Dataset entries:

'''

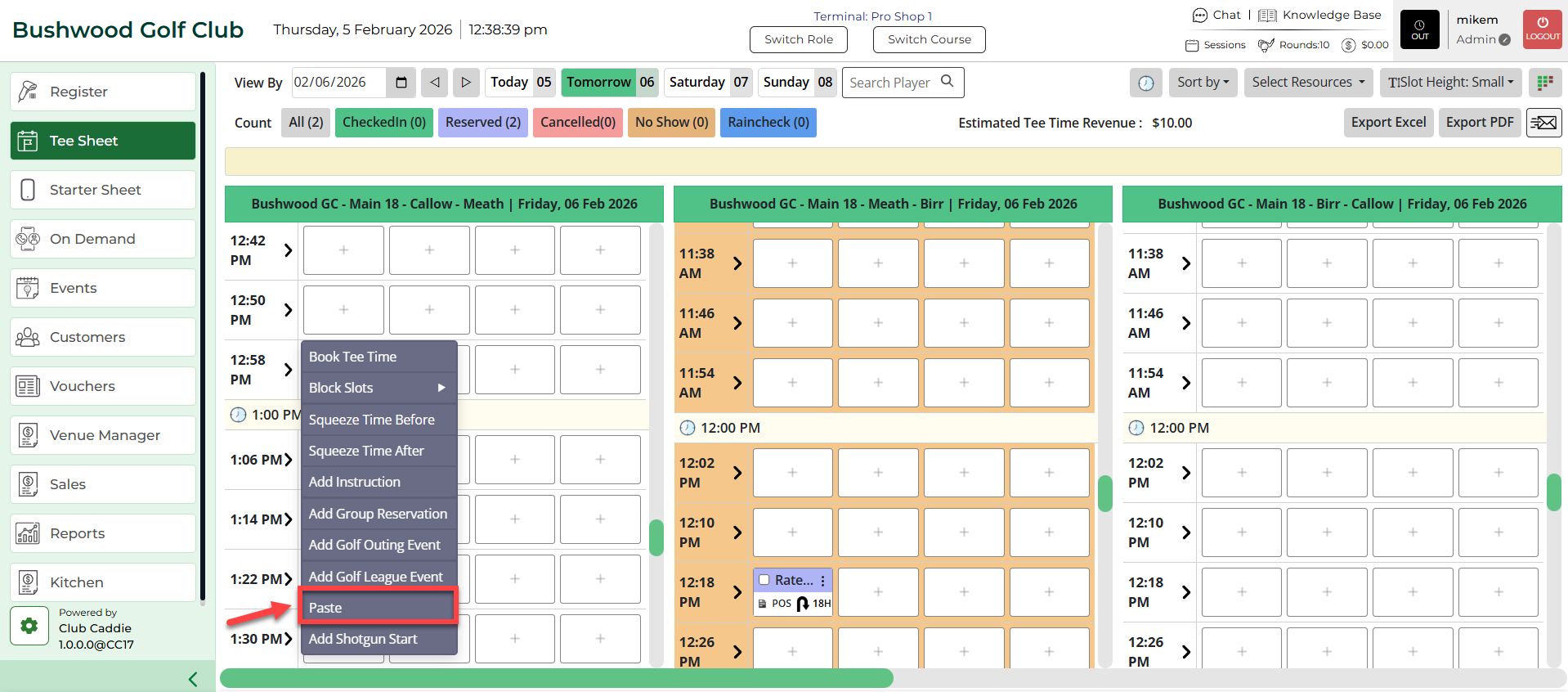
Task: Select Add Shotgun Start menu item
Action: click(x=377, y=639)
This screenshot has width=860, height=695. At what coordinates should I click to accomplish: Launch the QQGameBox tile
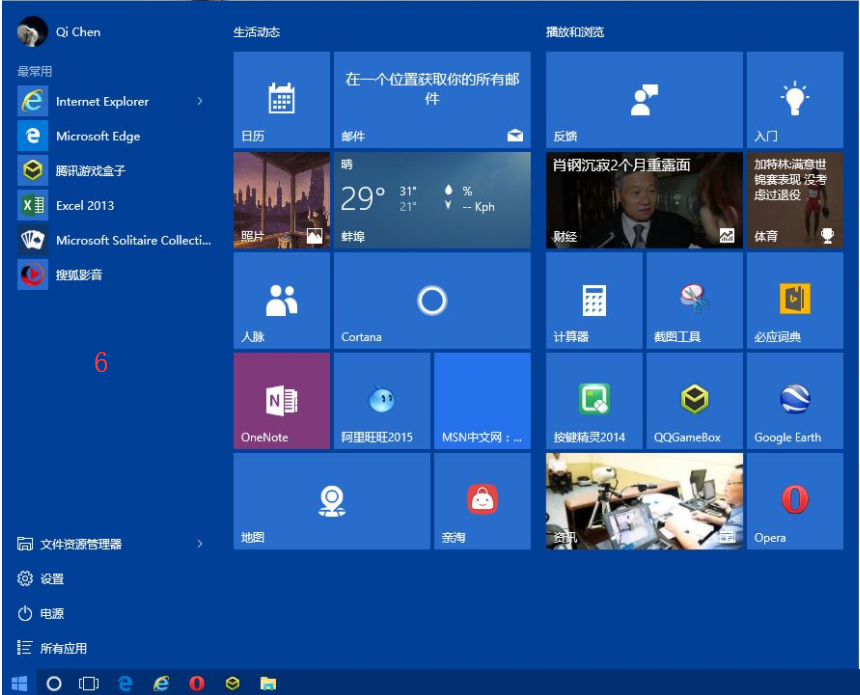(x=692, y=401)
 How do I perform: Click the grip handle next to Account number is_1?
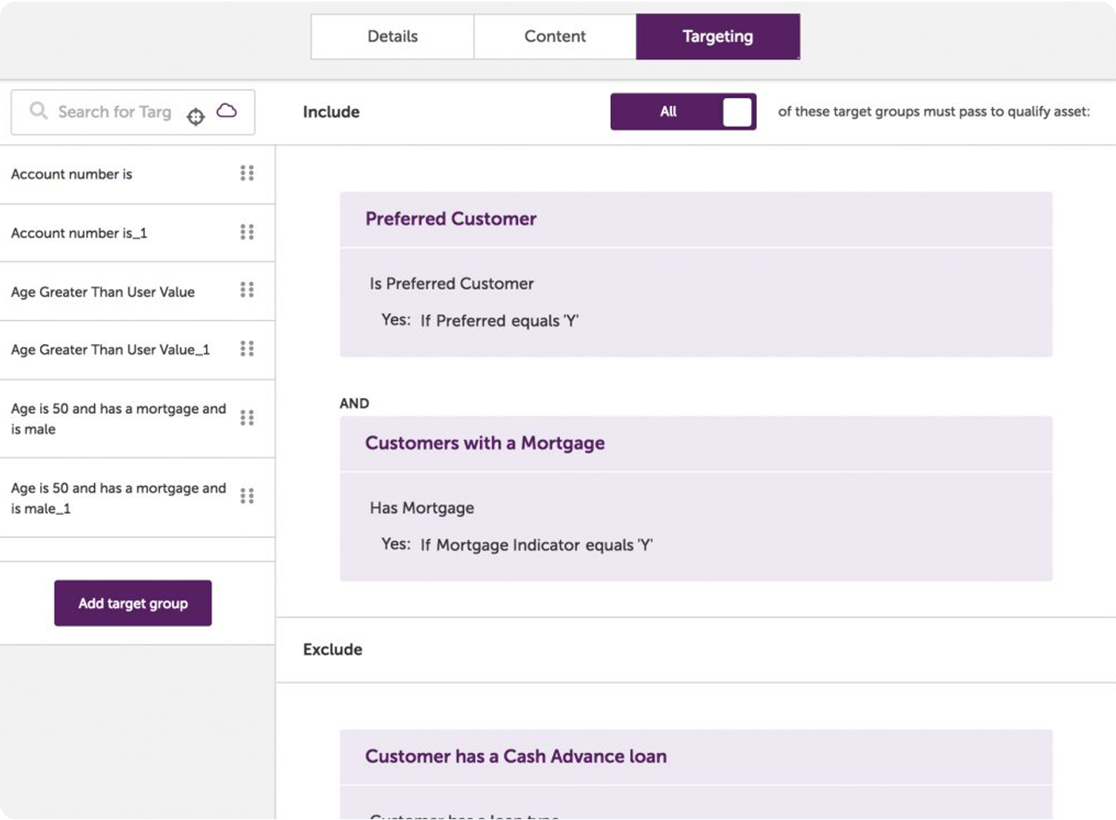click(248, 232)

'''

(ASSIGNMENT) Retype the lines from the one containing "How do I perform: Click" down to the last line of the records, both included, exactly and nothing more. Pictures stay out.

(YOUR RESPONSE)
 How do I perform: Click the grip handle next to Account number is_1?
click(248, 232)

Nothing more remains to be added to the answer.